I find myself thinking about this seemingly simple question once again. This time it was prompted not by a student but an adult. Last month, Church Publishing released Common Prayer for Children and Families, a collection of daily liturgies and prayers for all sorts of occasions that Jenifer Gamber and I wrote together. A parent who saw the book congratulated me and then asked if there was an accompanying companion piece or a guide. She suggested that parents and teachers often need both prayers themselves and an additional resource to assist them in theologically explaining to children (and perhaps themselves) what is going on when we pray.
My initially thought was, ‘But prayer teaches itself. The best way to learn about it is to do it.’ While that notion does contain some truth, the more I thought about it the more I came to the conclusion that, if we want to maximize its value, the teaching of prayer should be approached in a manner akin to how we teach Scripture. We don’t merely read the Bible and leave it to speak for itself, we also explore it together—often times with academic rigor, artistic creativity, and physical enactment—to enhance both our understanding of what was read and our capacity to be transformed by God through that reading. What if schools, congregations, and families approached prayer in a similar fashion?
In hope of finding some inspiring ways of thinking about prayer and clarifying what’s happening during pray, I read Ashley Cocksworth’s excellent book Prayer: A Guide for the Perplexed. At the heart of the book is an insight about prayer that struck me as revelation, which I had felt and known at an intuitive level but now, being conscious of this insight, I’ve had something of a transfiguration in my own experience of prayer and how I understand and explain what is going on.

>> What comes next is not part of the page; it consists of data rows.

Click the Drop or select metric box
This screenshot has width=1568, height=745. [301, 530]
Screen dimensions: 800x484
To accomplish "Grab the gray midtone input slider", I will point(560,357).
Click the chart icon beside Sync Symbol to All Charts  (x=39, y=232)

Expanding on the understanding of prayer as ‘a conversation’ with God, the insight is this: even before we talk to God in prayer, God is already speaking and having a conversation ‘in’ us. This follows the Episcopal tradition’s core belief in the presence of “Christ in all persons.” Whether or not I am aware of it or using a specifically Christian terminology, it is through ‘Christ within me’ (to borrow a phrase from St. Patrick’s prayer) that God is already speaking, already conversing, already praying. On this understanding, prayer does not start with our words but with practicing the presence of God and listening to the conversation already taking place deep within our souls.

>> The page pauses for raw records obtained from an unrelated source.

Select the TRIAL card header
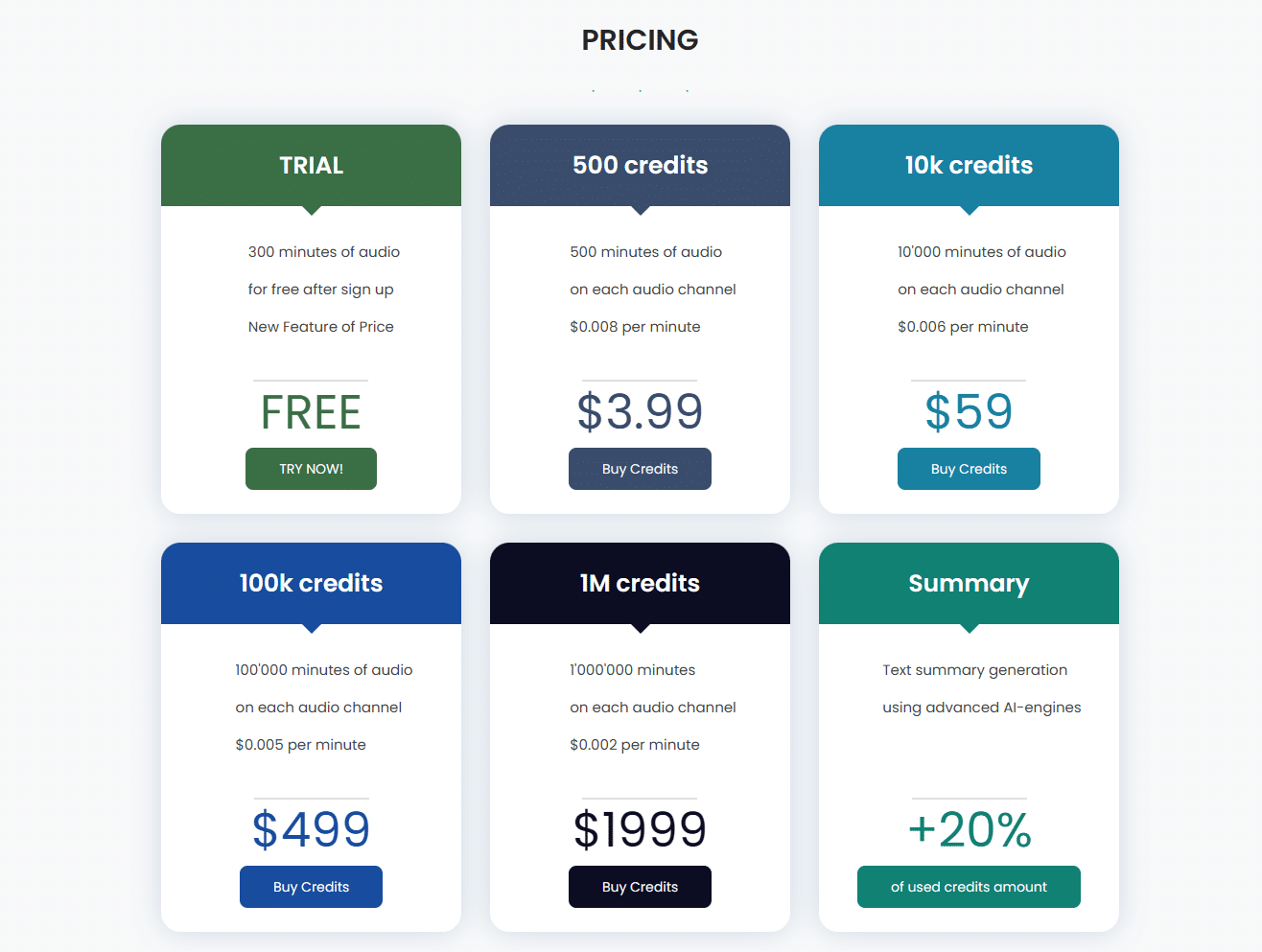This screenshot has width=1262, height=952. (x=311, y=165)
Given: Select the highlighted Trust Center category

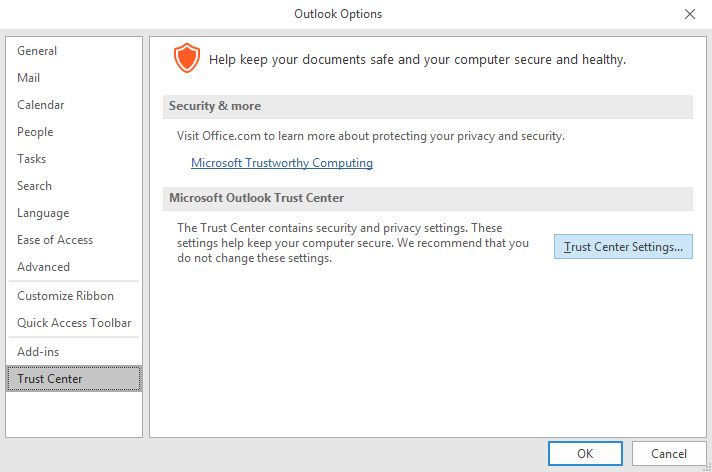Looking at the screenshot, I should click(50, 379).
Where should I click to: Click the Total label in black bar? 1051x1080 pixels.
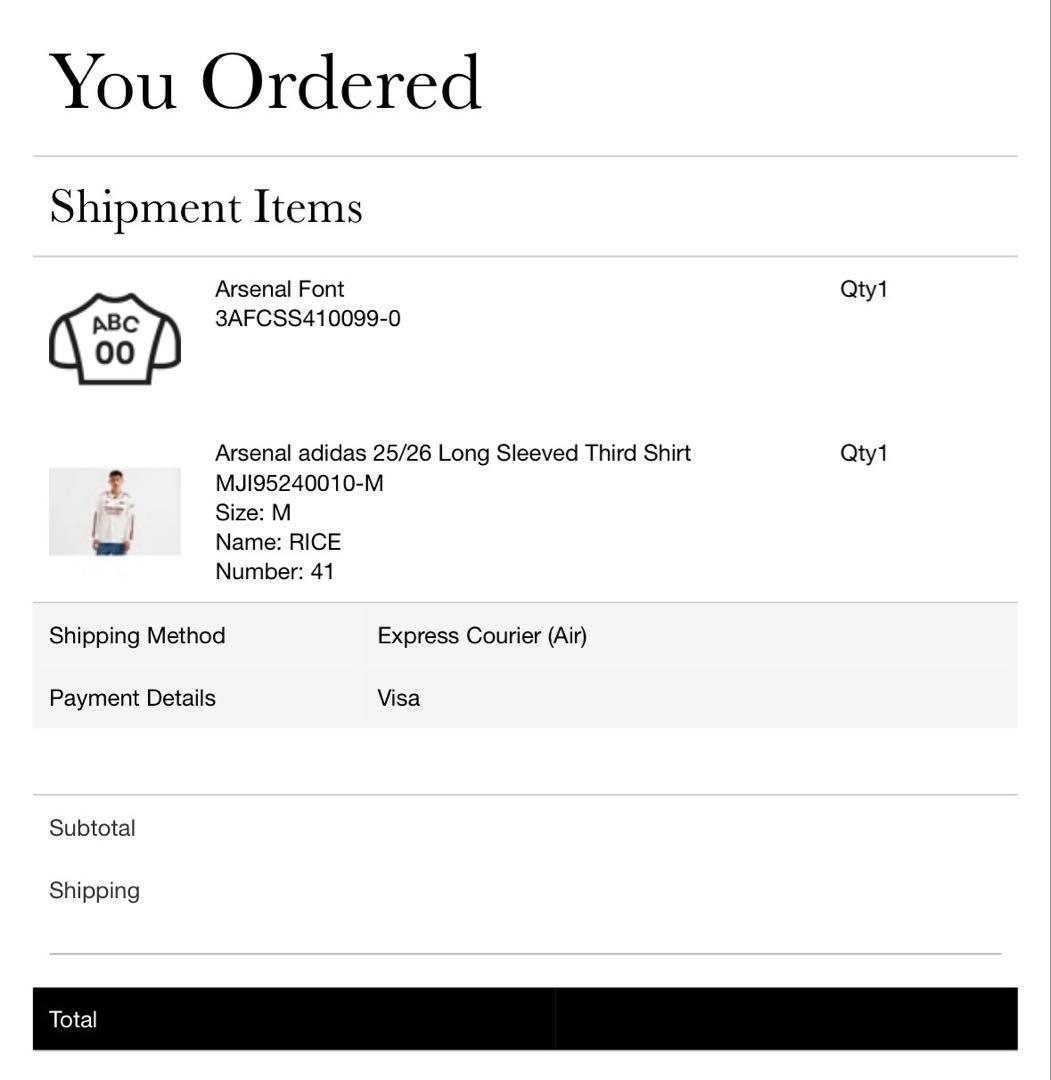[x=73, y=1020]
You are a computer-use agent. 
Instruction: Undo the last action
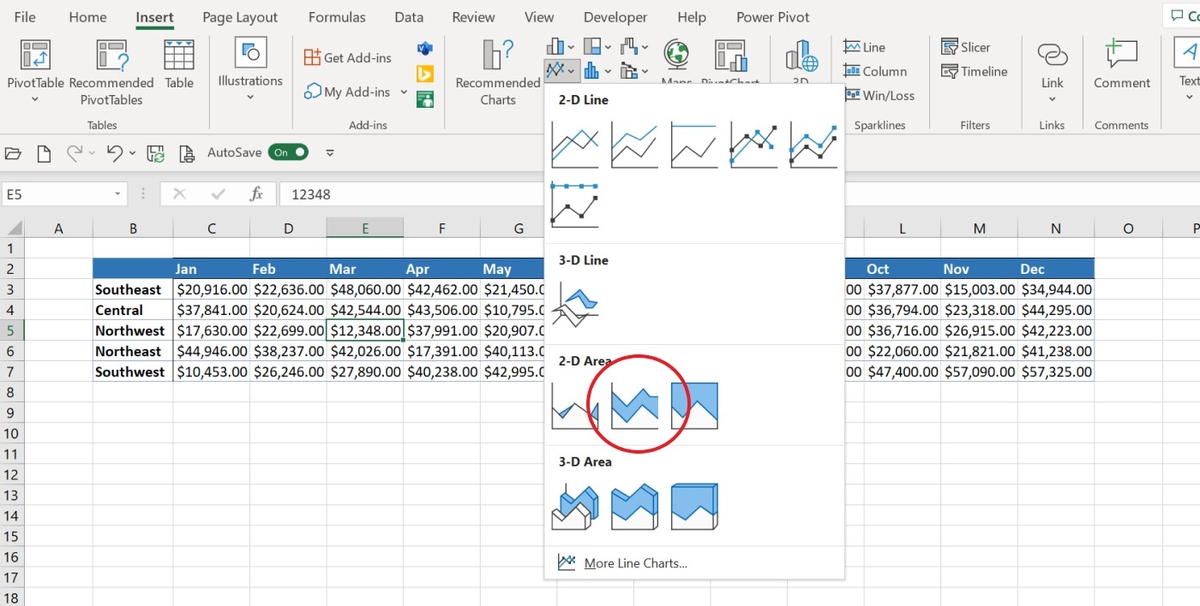point(117,153)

Some standard entry points to prayer that help us to practice awareness of God’s presence include silence, music, body posture, breathing, lighting candles, gesturing, bowing, hand-clasping, the closing of eyes, the signing of oneself with a cross, the use of icons, a rosary, or incense to stimulate the bodily senses of sight, touch, or smell. The common factor throughout the practices just listed is that, prior to becoming a spoken conversation, they all underline that prayer is firstly an embodied conversation with God’s presence. This physical dimension of prayer is particularly important to emphasize for children, youth, and others with acute sensory lives.
Once we become awake to Christ’s presence within us, and once we listen to what God is already saying, the Holy Spirit draws us into the Son’s eternal conversation with the Father. Thus, prayer incorporates us into the life of the Trinity.
Throughout this Lent, I pray that before you begin to speak in prayer, you’ll pause to practice the presence of God and listen for the eternal conversation God is already having within you. If patient enough, you may discover yourself echoing St. Augustine, saying God is “more intimate to me than I am to myself.” But you may also be surprised to already know some of the words to this conversation by heart—the words that Jesus prayed to the Father and taught us also to pray in the Lord’s Prayer, which are the same words Christ prays with us now, and the same words Christ has been praying within each of us since before we knew how to pray.